An elderly man with an Irish accent talks loudly outside a pub, thick tongued with booze, chatting to his shadow in front of a sign that promises 'all FA cup matches, hot grub, and pub games'. Inside, one or two sullen figures hug the bar nursing their glasses of tepid fermented liquid milked manually, for their discernment, from a low pressure antique tap. One of them listlessly watches the TV, which is tuned to a channel featuring pundits talking about football round-the-clock because match day alone is not enough.
anyone who thinks the man in the moon is sympathetic or sound might do well with thinking again
Soon it will be bonfire night, and small gangs of kids will take to the streets pushing prams and shopping trolleys with limp featureless effigies sitting within. The canal will glow orange in the reflected light of fires. And, briefly, there will be other colours too, ignited by the empty whistle and pop of lone fireworks and their miserable clawing arcs across a regional urban sky, severed from the context of a full display. And somewhere, something will happen. Acrid burning fur. Leering faces around the last embers of a bonfire. A shred of child-sized football shirt caught on a barbed-wire fence.
The local papers the next day.
MP3: The Clientele-The Violet Hour
MP3: The Clientele-Geometry of Lawns
MP3: Arab Strap-Autumnal


7 comments:
Ah, I hope you're writing a book?
I'm left with Killing Joke's Turn to Red ringing in my ears after reading this, don't know why.
@lucewoman I'd like to say I am, but I'm not really. I've got pile of (mostly drawing/sketch) notebooks. So maybe someday
I don't know that song btw but will investigate
I'm thinking of Pip and the convict at the start of Great Expectations. Sort of semi-gypsy canal folk and magic mushrooms. I know the place you speak of. Good writing mate
Haunting because all the details are so right. You've captured the weird threatening atmosphere of boredom and suppressed violence perfectly.

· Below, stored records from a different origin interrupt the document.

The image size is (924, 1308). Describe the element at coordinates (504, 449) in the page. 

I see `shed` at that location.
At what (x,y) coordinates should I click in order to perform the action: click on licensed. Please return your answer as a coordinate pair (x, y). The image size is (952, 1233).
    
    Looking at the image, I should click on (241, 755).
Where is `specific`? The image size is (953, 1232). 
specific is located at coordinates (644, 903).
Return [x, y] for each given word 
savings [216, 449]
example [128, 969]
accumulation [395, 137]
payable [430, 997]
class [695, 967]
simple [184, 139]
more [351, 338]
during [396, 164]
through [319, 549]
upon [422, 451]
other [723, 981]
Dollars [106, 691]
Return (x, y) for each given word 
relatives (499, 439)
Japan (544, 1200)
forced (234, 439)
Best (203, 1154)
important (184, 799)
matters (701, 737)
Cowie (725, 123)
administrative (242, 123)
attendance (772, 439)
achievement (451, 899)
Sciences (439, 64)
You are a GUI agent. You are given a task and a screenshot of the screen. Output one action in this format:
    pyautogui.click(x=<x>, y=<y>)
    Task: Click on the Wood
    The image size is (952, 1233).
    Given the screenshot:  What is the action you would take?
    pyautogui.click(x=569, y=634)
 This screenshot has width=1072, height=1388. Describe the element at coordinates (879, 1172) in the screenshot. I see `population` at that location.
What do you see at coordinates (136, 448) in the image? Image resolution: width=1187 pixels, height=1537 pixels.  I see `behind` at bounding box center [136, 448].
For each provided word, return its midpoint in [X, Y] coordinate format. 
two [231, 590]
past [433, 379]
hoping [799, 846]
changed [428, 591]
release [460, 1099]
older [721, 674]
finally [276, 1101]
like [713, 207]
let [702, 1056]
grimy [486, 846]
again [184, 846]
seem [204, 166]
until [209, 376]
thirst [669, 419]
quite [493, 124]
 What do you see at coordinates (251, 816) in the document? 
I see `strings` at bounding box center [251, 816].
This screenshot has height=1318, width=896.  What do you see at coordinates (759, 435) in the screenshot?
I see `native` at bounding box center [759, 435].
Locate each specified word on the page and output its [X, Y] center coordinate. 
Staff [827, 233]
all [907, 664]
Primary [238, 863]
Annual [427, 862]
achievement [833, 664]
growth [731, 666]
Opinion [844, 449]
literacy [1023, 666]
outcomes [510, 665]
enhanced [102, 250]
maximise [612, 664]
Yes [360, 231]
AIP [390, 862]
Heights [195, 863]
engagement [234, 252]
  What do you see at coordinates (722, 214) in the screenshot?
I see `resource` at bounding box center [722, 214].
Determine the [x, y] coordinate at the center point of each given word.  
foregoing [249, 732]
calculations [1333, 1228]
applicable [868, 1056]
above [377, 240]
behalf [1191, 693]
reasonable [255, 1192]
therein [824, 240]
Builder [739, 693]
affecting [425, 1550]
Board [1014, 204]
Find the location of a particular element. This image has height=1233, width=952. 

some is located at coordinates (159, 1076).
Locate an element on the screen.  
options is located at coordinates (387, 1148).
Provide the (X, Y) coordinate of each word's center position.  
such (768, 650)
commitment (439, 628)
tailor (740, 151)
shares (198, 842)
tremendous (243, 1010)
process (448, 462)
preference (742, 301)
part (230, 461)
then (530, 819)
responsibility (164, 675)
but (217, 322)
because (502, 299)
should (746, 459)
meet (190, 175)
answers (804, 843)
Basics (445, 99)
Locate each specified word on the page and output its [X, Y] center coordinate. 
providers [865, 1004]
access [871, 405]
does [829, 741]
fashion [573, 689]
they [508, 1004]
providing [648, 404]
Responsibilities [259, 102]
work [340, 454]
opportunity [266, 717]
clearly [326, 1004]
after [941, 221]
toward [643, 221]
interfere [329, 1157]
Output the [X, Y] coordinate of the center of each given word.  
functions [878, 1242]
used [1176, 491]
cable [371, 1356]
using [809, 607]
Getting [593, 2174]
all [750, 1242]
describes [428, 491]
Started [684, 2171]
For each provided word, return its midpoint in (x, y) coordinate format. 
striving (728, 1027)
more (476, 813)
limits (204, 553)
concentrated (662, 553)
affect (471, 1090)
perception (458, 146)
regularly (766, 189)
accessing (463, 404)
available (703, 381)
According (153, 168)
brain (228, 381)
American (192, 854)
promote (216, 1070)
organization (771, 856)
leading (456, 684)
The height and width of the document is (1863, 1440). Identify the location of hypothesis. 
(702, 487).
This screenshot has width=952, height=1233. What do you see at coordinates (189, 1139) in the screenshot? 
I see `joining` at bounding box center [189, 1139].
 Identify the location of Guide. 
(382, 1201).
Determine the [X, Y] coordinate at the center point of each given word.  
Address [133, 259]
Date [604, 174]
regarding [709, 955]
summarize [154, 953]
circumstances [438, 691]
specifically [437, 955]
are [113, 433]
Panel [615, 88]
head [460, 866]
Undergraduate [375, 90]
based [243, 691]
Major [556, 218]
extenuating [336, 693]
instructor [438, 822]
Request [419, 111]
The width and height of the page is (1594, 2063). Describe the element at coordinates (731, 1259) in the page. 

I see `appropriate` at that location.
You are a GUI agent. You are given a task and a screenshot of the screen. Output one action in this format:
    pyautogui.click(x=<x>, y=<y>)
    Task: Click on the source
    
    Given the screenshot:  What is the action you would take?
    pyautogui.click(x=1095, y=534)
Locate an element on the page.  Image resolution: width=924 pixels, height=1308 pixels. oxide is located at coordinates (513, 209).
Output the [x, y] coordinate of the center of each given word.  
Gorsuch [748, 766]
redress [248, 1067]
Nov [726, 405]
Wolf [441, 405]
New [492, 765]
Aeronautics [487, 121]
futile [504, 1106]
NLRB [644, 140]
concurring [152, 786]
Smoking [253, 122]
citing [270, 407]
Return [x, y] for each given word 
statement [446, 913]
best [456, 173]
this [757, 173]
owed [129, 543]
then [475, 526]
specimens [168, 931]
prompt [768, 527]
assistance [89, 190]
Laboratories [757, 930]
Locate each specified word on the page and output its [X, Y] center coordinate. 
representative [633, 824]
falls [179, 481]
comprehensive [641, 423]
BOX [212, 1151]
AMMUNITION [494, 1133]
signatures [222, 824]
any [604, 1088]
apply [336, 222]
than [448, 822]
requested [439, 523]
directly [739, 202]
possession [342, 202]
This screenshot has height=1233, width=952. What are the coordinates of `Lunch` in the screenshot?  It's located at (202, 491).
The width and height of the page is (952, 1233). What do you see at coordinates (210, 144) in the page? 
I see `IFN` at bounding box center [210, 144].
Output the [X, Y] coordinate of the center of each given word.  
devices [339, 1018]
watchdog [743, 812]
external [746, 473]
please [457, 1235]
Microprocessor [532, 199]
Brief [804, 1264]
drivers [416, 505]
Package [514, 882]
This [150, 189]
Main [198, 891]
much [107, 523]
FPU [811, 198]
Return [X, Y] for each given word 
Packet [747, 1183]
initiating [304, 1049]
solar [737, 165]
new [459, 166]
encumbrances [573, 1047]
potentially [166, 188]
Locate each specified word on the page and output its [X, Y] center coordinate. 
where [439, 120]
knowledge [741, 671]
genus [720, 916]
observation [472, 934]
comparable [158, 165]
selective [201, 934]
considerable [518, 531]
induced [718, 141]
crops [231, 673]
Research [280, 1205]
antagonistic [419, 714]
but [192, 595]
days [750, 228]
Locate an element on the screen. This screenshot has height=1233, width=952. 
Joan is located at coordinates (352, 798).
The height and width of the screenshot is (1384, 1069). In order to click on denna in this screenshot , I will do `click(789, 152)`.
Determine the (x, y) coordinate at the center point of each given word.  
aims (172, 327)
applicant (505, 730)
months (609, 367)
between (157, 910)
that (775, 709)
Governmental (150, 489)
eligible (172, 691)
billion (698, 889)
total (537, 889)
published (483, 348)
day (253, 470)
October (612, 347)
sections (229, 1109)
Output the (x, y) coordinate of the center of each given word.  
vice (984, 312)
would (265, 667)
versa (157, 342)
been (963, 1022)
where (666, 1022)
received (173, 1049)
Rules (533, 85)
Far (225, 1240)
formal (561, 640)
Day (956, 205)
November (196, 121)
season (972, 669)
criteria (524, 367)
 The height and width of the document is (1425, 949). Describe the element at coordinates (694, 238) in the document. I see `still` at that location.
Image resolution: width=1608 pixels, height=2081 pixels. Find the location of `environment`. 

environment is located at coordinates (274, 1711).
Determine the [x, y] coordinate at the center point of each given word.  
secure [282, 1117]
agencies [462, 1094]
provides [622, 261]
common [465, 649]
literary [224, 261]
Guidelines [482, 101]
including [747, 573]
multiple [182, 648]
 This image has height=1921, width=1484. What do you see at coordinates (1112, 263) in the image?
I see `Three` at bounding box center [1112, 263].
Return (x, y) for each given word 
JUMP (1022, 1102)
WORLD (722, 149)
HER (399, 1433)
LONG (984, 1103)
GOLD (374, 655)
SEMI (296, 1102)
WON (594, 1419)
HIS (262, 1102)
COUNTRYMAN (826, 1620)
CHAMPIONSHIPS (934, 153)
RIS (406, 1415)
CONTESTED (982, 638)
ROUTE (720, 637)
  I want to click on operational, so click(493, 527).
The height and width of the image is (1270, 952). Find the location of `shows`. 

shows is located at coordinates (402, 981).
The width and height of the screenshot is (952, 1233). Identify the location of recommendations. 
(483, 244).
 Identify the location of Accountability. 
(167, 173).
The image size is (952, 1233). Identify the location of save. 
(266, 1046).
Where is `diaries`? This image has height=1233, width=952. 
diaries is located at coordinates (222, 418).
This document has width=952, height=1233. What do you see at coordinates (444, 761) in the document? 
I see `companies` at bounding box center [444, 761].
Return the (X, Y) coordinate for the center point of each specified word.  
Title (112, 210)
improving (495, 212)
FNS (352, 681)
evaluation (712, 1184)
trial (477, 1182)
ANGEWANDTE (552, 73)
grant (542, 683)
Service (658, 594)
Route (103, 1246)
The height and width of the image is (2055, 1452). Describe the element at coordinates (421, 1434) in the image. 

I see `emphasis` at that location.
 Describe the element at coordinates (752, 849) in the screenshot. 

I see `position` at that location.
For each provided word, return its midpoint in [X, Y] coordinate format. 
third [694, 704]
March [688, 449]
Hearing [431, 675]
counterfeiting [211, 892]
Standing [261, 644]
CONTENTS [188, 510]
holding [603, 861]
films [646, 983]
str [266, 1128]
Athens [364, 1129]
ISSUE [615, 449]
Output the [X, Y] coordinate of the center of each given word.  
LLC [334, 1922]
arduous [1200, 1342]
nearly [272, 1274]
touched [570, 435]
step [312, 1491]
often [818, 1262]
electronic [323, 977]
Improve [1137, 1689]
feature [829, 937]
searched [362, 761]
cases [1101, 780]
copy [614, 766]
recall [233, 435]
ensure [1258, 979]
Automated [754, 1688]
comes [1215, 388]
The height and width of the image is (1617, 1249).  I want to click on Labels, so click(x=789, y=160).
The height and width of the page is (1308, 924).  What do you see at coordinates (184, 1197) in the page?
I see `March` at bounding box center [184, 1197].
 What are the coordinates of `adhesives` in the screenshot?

G: Are you channeling Ramsey Campbell again? Nice moody work. & when should I expect to see that novel...?
thx bros.
@tad - ah man. Well I arrive home in Ireland at the end of November and I have a lot of notes so maybe from then on. and yah, I was going for the ramsey campbell vibe. He constructed an imaginary British north midlands town called Brichester. I feel I'm in it now.